それなのに、オーラと言っても過言ではないものが彼女から滲み出ていた。いわば、普通の人間にはないなにか。普通の女子高生が身に着けているはずのない雰囲気。
私は少し、ほんの少しであるが身震いした。
直観する。
なんか、すごい。
なにが「なんか」なのか全く見当がついていないけど、なんか、この子、すごい。
ヨネダはスタスタと自席まで歩いていくと、誰とも挨拶せずに(もちろん私とも目を合わせずに)すとんと椅子に腰を下ろした。スクールバックから本を取り出し、さも当然のように読み始める。その横顔がまた、なんとも言えず凛々しい。
「ね、お高く止まってんでしょ」
嫌味交じりの、いや、嫌味オンリーの口調で煌びやかな女子が言う。ていうかいい加減この人の名前思い出せ、私。思い出せないなら適当に名前付けろ。あー、なんか雰囲気工藤だから仮名工藤でいいかな。なんつって適当すぎ?でもめんどくさいからそれでいい。よろしく、工藤さん。
「あんなんしてたら目えつけられるっつうの」
工藤(仮名)が言った。「そりゃうちらはイジメとかしない善良な生徒だけど、ああいう人間いるとクラスでの扱い困るじゃん。高2なんて一番行事多い年なのにさあ、めんどくてしょうがなくない?」
「うーん……」
私は悩むように顎に手を当てたが、実際は悩むことなくヨネダを見ていた。
「一年の時ヨネダとクラス一緒だったカオリがさ、『あんまり調子乗んない方がいいよ』って言ってあげてもなんも反応しないでこっち見てくるだけなんだって。キモいよね」
あいにく、私にその感受性はない。誰かをキモいとか不細工だとか思ったことは16年生きてきて数えるほどしかなく、だからすぐに人を見た目で侮辱する女という生命体と相いれないんじゃあないかと思う。

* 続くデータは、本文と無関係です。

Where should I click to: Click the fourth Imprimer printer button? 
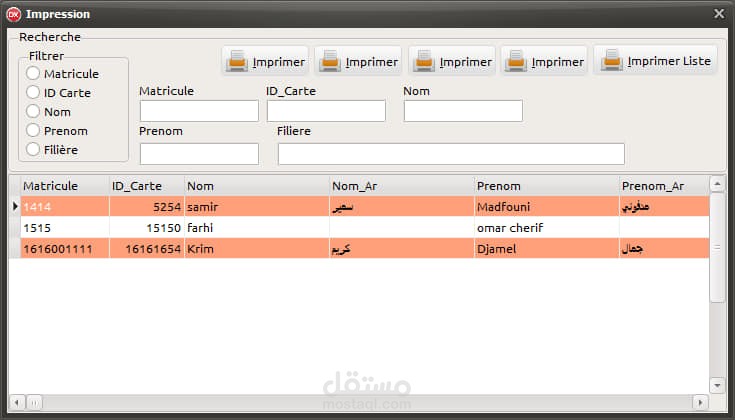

ていうか「あんま調子乗んない方がいいよ」とか上から目線で言われたら私だって呆れて返す言葉がない。もしかしたら思いっきり睨みつけるかもしれない。何の反応もしなかったヨネダはある意味大人だ。
狭い世界。
狭い人間関係。
そこで生きていくことが、ため息の出るほど鬱陶しく思える時だってある。そして、そんな時私はただ笑顔をこれでもかとばかりに前面に出すしか術がない。
半端ない倦怠感と自己嫌悪。ハハ。
これが今後の人生の役に立つってんだから、日本の社会ってほんとどうしようもない。協調性?社交辞令?愛想?そんなもんが能力より大事だとか、そんなもん自体が人間性として評価されるべきだとか。おかしくないわけ。

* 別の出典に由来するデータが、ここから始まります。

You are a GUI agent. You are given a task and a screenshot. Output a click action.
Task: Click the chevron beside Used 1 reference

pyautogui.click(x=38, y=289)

まあそんなことを考えつつ私は何かを変えようとかいう大した野望もなしに、むしろそういうものを目いっぱい使わせていただく意地汚い人間なのであります。が。
めんどくさい世の中に興味を持てるものが一つでもあるってことは、奇跡じゃあないだろうか。
彼女を知りたい。話がしてみたい。
それは多分、ひと目惚れに近い。
私はヨネダという人間を、一瞬で気に入ってしまった。
思わず喉を鳴らして低く笑った。
これはもう、面白くならざるを得ないんじゃないでしょうか。
めんどっちい日常が、くるりと背を向けた気がした。
単純かもしれない。けれど、ヨネダは確実に私の興味を惹きつけて離さない人間だと確信した。
ここからこの一年が始まるのだと何の比喩でも誇張でもなくそう思った。